The aviation industry’s commitment to reducing the impact of aircraft noise took another step forward at Heathrow earlier, with the arrival of British Airways’ first Boeing 787 Dreamliner.
The aircraft boasts a noise footprint 60 per cent quieter than similarly sized aircraft and will be the fourth B787 to operate out of Heathrow.
New, quieter aircraft such as the B787 have contributed towards ensuring that fewer people are affected by noise from Heathrow today than at any time since the 1970s, even though the number of flights has almost doubled.
Heathrow continues to encourage the introduction of new, quieter aircraft by charging them lower landing fees and developing infrastructure such as stands and taxiways to accommodate larger aircraft like A380s.
The airport already hosts twelve A380s – which produce half the noise of their nearest rival when taking off – and expects to have approximately thirty A380s and approximately sixty B787s by 2020.
Strict noise limits at the airport also mean that airlines generally use their quietest aircraft around 15 per cent more on Heathrow routes.

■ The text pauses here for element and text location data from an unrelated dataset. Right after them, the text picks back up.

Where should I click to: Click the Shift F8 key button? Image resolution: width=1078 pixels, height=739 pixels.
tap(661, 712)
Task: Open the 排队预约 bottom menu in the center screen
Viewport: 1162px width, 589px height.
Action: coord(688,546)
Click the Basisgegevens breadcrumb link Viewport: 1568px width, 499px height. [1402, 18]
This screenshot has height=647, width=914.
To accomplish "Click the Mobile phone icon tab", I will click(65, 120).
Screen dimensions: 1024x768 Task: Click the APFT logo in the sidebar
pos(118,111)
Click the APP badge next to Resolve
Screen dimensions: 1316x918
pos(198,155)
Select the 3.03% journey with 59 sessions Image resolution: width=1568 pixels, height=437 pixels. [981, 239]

Matt Gorman, Heathrow sustainability director, explained: ‘We are delighted to welcome British Airways’ first Boeing 787 to Heathrow.
“Heathrow is at the forefront of international efforts to reduce the impact of aircraft noise and this new generation of quieter aircraft will make a significant contribution to achieving this.”
Heathrow recently published ‘A quieter Heathrow’, a report setting out Heathrow’s commitments to reducing aircraft noise while safeguarding the UK’s connectivity.
The report sets out the core areas of focus for tackling aircraft noise: quieter planes, quieter operating procedures, noise mitigation and land-use planning, operating restrictions and working with local communities.
The report also sets out a range of new commitments on noise which include publicly ranking airlines on ‘noise performance’, trialling new departure routes with NATS and proposing a significant increase in fines for airlines that break noise limits.